Neil Sahota and Micheal Ashley dedicated an entire enjoyable book to the "A.I Revolution" [4]. They reckon defining Intelligence remains an open question, but they state: "true A.I. has no set limits precisely because it can modify the way it thinks – it can draw meaning from information and experiences to complete an assigned task". They make it clear further ahead in the book that A.I. is not about mimicking human cognitive capabilities and that things like Siri, Alexa or Cortana cannot be considered A.I., since "no independent learning or decision-making is involved". However, subsequently they define three kinds of A.I.:
- Artificial General Intelligence (AGI). Which according to them is not there yet, with still a long way to go.
- Artificial Super Intelligence (ASI). They leave this to the realm of sci-fi.
- Artificial Narrow Intelligence (ANI). Which is about machines "using algorithms to make decisions regarding a single subject". Oddly enough the Authors rule out Alexa and Siri from the family of A.I. algorithms but they include the vacuum cleaners iRobot Roomba.
At this point understanding what’s exactly the difference between a Machine Learning algorithm and Artificial Narrow Intelligence becomes difficult. The boundary blurs. And the Authors contribute to the confusion with an ominous final quote by computer scientist Lawrence Tesler’s: "A.I. is whatever hasn’t been done yet."
It’s not just a matter of semantic…
Understanding the difference between Machine Learning and Artificial Intelligence is not just a practitioners coffee table talk. The algorithms we often see incorrectly labeled as A.I. unlock a huge set of use-cases and can make the difference for our society and for private companies, but they are not intelligent at all. They incorporate the bias, the defects and the objectives of their very human manufactures. Having that clear in mind helps managing expectations in regards to both their positive impacts and the damages they can provoke. As Cathy O’Neill put it bluntly [5]:
Machine learning […] algorithms do not have an embedded model of the world that can reliably distinguish between the truth and the lies.

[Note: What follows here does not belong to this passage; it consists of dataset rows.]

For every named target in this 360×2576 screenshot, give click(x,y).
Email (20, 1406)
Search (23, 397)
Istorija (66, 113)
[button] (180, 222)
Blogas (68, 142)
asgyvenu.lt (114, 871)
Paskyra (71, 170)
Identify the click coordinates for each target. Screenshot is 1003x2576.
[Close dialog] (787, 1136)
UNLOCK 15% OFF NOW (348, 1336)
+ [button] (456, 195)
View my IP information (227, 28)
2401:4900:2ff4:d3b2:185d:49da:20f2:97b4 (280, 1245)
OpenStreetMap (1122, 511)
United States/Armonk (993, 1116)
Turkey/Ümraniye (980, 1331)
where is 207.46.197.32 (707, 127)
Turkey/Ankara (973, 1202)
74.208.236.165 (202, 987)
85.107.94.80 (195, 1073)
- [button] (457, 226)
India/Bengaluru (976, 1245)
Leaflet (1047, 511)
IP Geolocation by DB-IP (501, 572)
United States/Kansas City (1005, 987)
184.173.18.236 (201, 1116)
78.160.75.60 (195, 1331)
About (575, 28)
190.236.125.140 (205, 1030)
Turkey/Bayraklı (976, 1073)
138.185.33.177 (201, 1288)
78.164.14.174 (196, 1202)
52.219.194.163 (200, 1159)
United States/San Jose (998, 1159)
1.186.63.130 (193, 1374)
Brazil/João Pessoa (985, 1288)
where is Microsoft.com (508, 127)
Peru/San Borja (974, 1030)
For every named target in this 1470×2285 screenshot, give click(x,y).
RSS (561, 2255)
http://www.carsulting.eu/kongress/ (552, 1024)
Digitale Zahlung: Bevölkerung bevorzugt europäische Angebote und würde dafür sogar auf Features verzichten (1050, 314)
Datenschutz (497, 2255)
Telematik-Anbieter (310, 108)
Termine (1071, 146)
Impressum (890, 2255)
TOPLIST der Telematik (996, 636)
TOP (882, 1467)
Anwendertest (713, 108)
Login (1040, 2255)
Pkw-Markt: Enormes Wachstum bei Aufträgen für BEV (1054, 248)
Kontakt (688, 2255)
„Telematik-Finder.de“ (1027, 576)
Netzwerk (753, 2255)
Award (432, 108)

Many of the self-elected A.I. algorithms deciding the rating of a school teacher or who may be getting a loan are sometimes just badly coded Machine Learning algorithms. And as such they should be kept in check.
Conclusions
Artificial Intelligence is far from being a mission accomplished and more of a journey on the making. It features often in PowerPoint presentations, less in real life. On the flip side Machine Learning has impressively advanced in the last few years, particularly in fields like Natural Language Processing (check out what GPT-3 algorithm is capable of). This can be seen as a necessary pre-requisite to develop machines that can build their own model of the world, make a leap from correlation to causality and reason by counterfactuals.
But then…are we sure that we know what we want?
References
[3] The Book of Why, Judea Pearl and Dana Mackenzie, 2018, pp. 27–37
[4] Own the A.I. Revolution: Unlock Your Artificial Intelligence Strategy to Disrupt Your Competition, Neil Sahota and Michael Ashley, 2019, McGraw- Hill, chapter 2–6.
[5] Weapons of Math Destruction, Cathy O’Neil, Broadway Books, 2016, p.199.